Deutlicher als durch die Ereignisse der letzten Tage kann die Konfusion der deutschen Arbeitsmarktpolitik nicht mehr dokumentiert werden. Die Nachricht, dass im Januar knapp 4,3 Millionen Menschen arbeitslos gemeldet waren, geht angesichts der alarmierenden Berichte über massive fehlerhafte Angaben in der Vermittlungsstatistik der Bundesanstalt für Arbeit fast unter. Noch am vergangenen Freitag erwähnte der Kanzler bei seinem Vortrag vor dem Weltwirtschaftsforum in New York den Arbeitsmarkt mit keinem einzigen Wort. Auf Rückfrage verwies er auf die Absicht, bald Sozial- und Arbeitslosenhilfe zusammenzulegen.

Das konnte allerdings die Stimmung unter der Wirtschaftselite der Welt wenig beeindrucken: Deutschland als kranker Mann Europas galt in den Diskussionen weiter als unflexibel und ohne Perspektive. Dass dabei klischeehaft durchaus anerkennenswerte Reformansätze der deutschen Politik unterdrückt wurden, zeigt nur unser zentrales Imageproblem, weil eine kraftvolle, visionäre Arbeitsmarktpolitik fehlt. Das ist fatal, denn auch internationale Investitionsentscheidungen orientieren sich an diesem Bild. Die neuen Entwicklungen schädigen also nachhaltig das internationale Ansehen Deutschlands.

**Aufgabe a**
Schreiben Sie aus dem Textauszug über die deutsche Arbeitsmarktpolitik die Stelle ab, die mit „Deutlicher als durch“ beginnt und bis „und Arbeitslosenhilfe zusammenzulegen.“ reicht.
Der Textauszug und die Datensätze stammen aus verschiedenen Quellen.

**Zu bearbeitende Datensätze**
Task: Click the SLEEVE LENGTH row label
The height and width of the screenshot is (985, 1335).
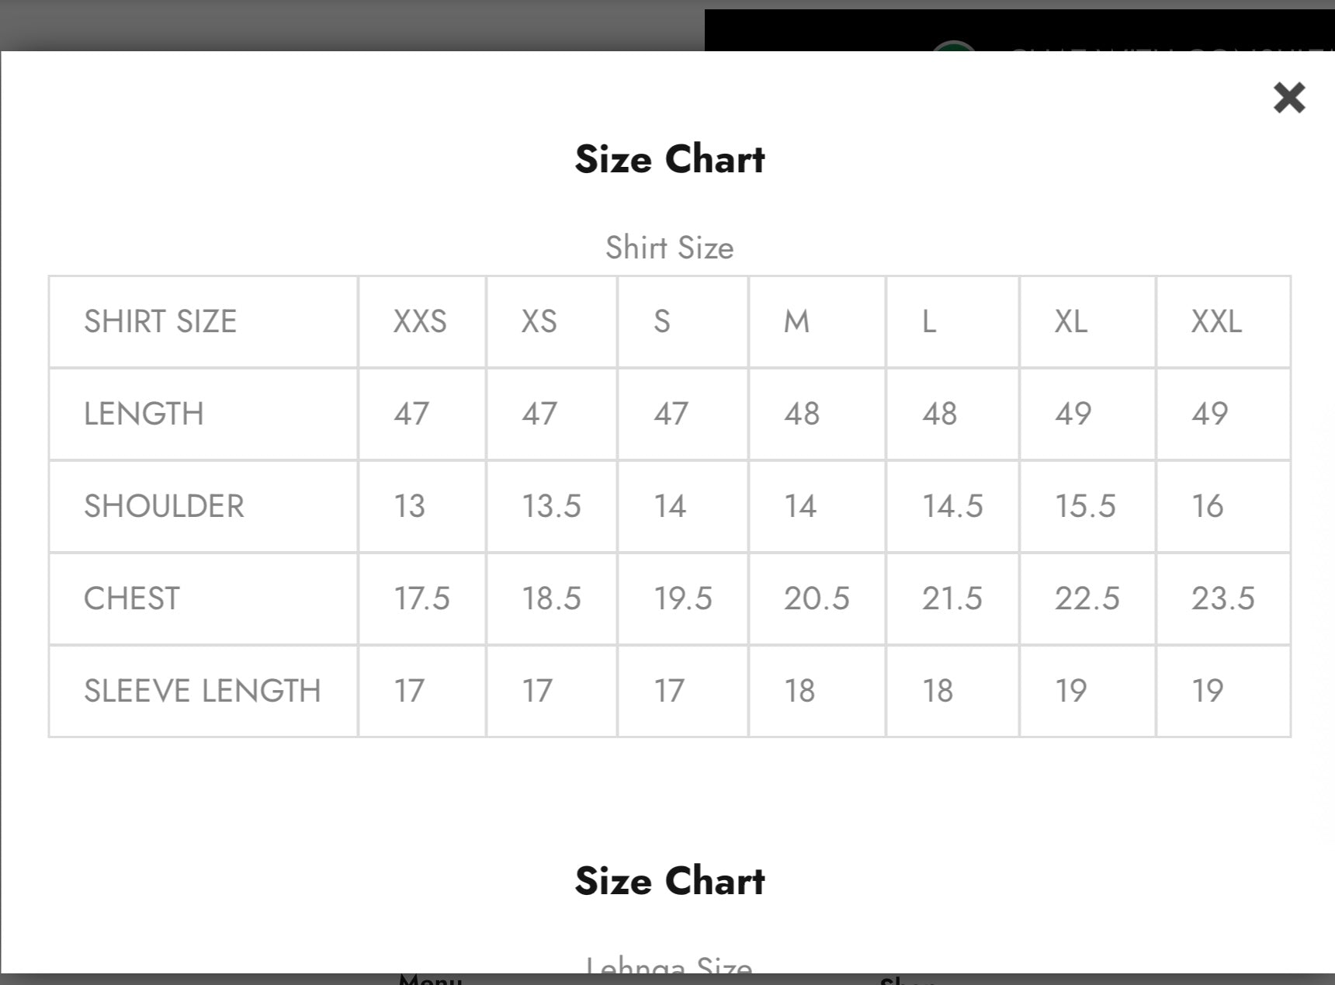Action: tap(203, 691)
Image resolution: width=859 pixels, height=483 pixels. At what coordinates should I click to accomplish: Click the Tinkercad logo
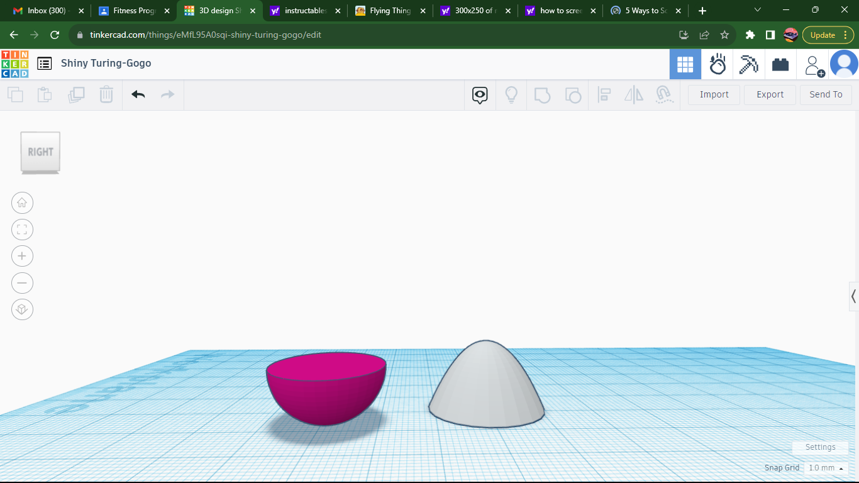coord(14,64)
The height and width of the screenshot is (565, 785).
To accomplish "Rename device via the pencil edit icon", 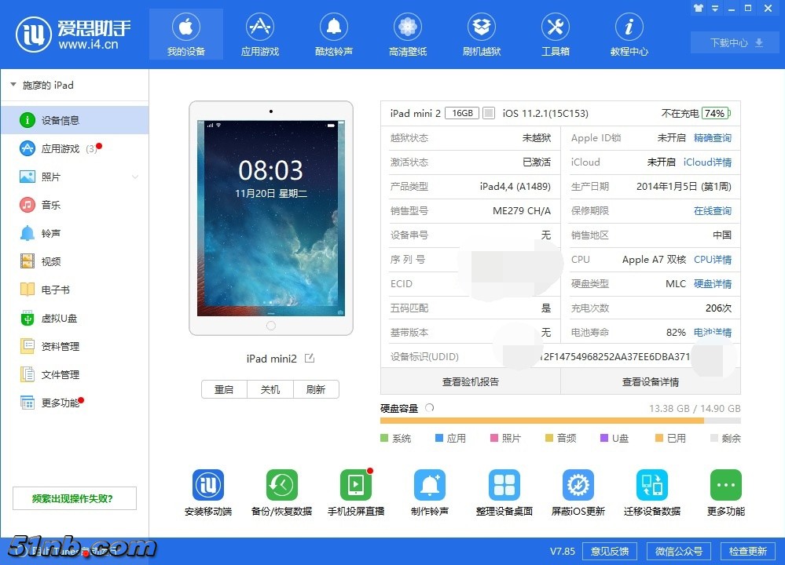I will [308, 357].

**Aufgabe b**
Geben Sie die Datensätze vom Anfang bis einschließlich der Zeile mit „Action: tap(203, 691)“ als CSV mit den Spalten „Anfrage“ und „Antwort“ wieder, eine Zeile pro Anfrage. Setzen Sie jedes Feld in Anführungszeichen, ersetzen Sie Zeilenumbrüche durch Leerzeichen und lassen Sie die Bilder weg.

**Lösung a**
Deutlicher als durch die Ereignisse der letzten Tage kann die Konfusion der deutschen Arbeitsmarktpolitik nicht mehr dokumentiert werden. Die Nachricht, dass im Januar knapp 4,3 Millionen Menschen arbeitslos gemeldet waren, geht angesichts der alarmierenden Berichte über massive fehlerhafte Angaben in der Vermittlungsstatistik der Bundesanstalt für Arbeit fast unter. Noch am vergangenen Freitag erwähnte der Kanzler bei seinem Vortrag vor dem Weltwirtschaftsforum in New York den Arbeitsmarkt mit keinem einzigen Wort. Auf Rückfrage verwies er auf die Absicht, bald Sozial- und Arbeitslosenhilfe zusammenzulegen.

**Lösung b**
Anfrage,Antwort
"Task: Click the SLEEVE LENGTH row label The height and width of the screenshot is (985, 1335).","Action: tap(203, 691)"